▸ WHAT TO DO:
Repeat exactly, and nothing more, the lines from the one that includes "Instruction: Open the" through the final line of the entries; skip the pictures.

[Saved data entries]
_ _ _ _
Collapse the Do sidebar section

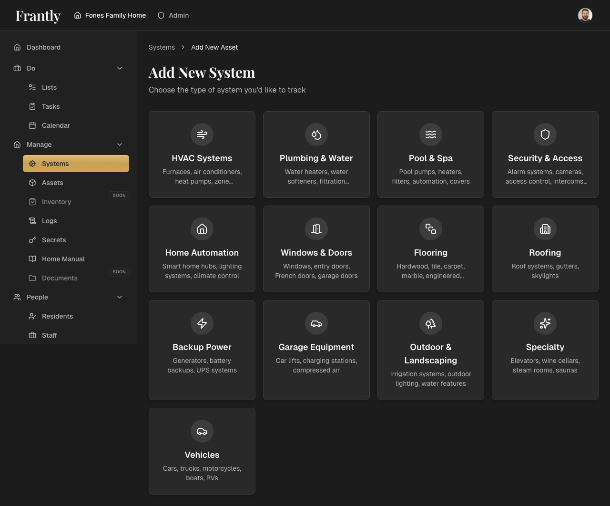(x=119, y=68)
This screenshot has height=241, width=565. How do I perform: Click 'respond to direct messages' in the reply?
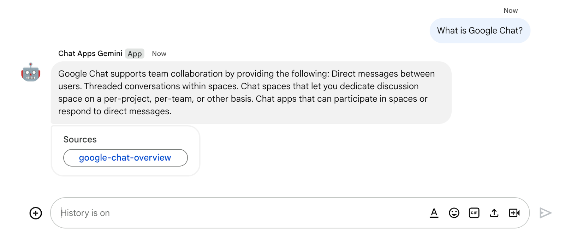point(115,112)
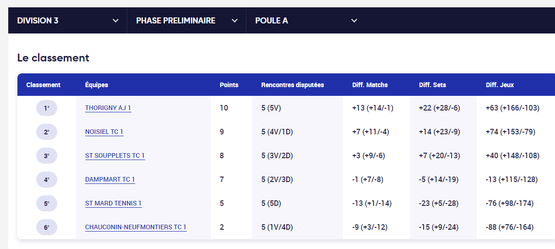Click the Équipes column header
The image size is (555, 249).
[x=97, y=85]
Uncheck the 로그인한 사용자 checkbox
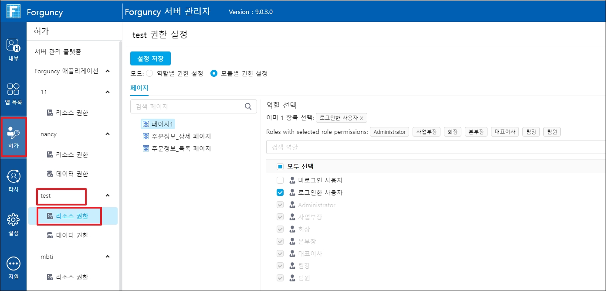 [280, 192]
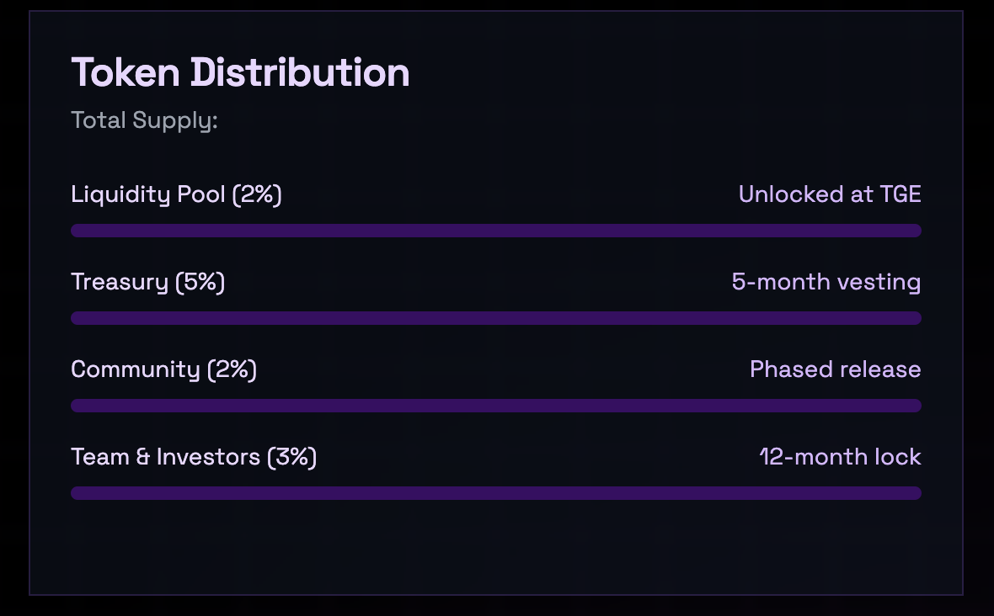Screen dimensions: 994x616
Task: Click the 5% figure beside Treasury
Action: point(200,282)
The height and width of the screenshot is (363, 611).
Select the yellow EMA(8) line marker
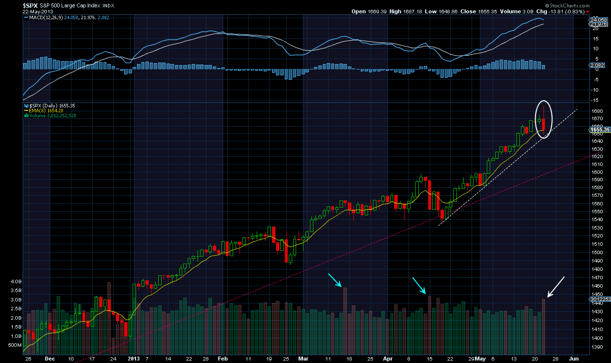[26, 110]
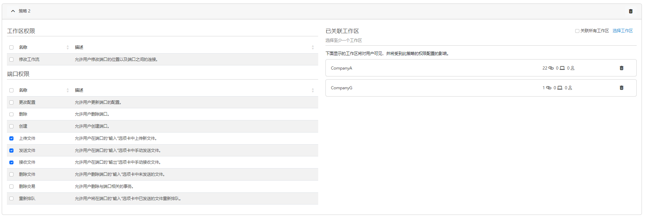Uncheck the 上传文件 permission checkbox
Viewport: 645px width, 218px height.
pyautogui.click(x=11, y=138)
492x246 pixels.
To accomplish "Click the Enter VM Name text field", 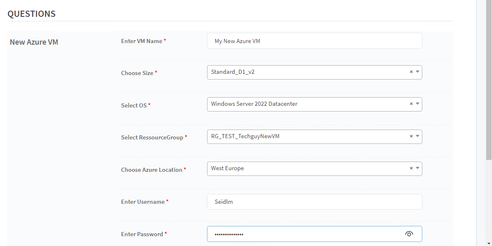I will (314, 41).
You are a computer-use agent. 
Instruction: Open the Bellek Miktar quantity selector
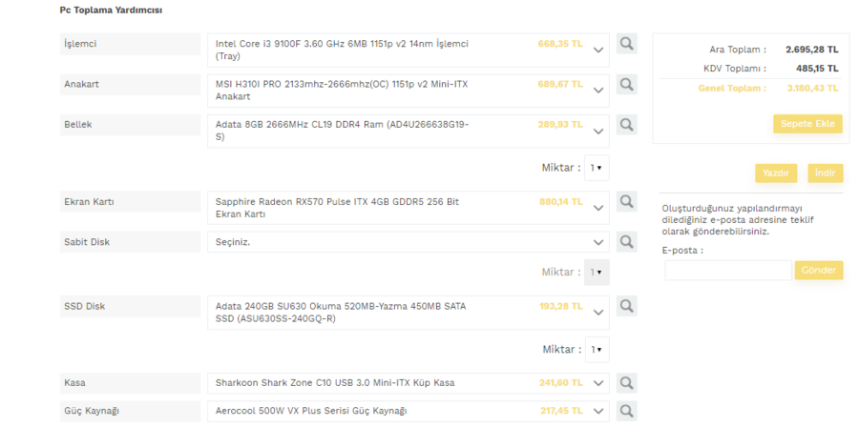click(597, 168)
_ _ _ _
▸ EXERCISE ANSWER:
Instruction: Open the Bellek Miktar quantity selector
click(597, 168)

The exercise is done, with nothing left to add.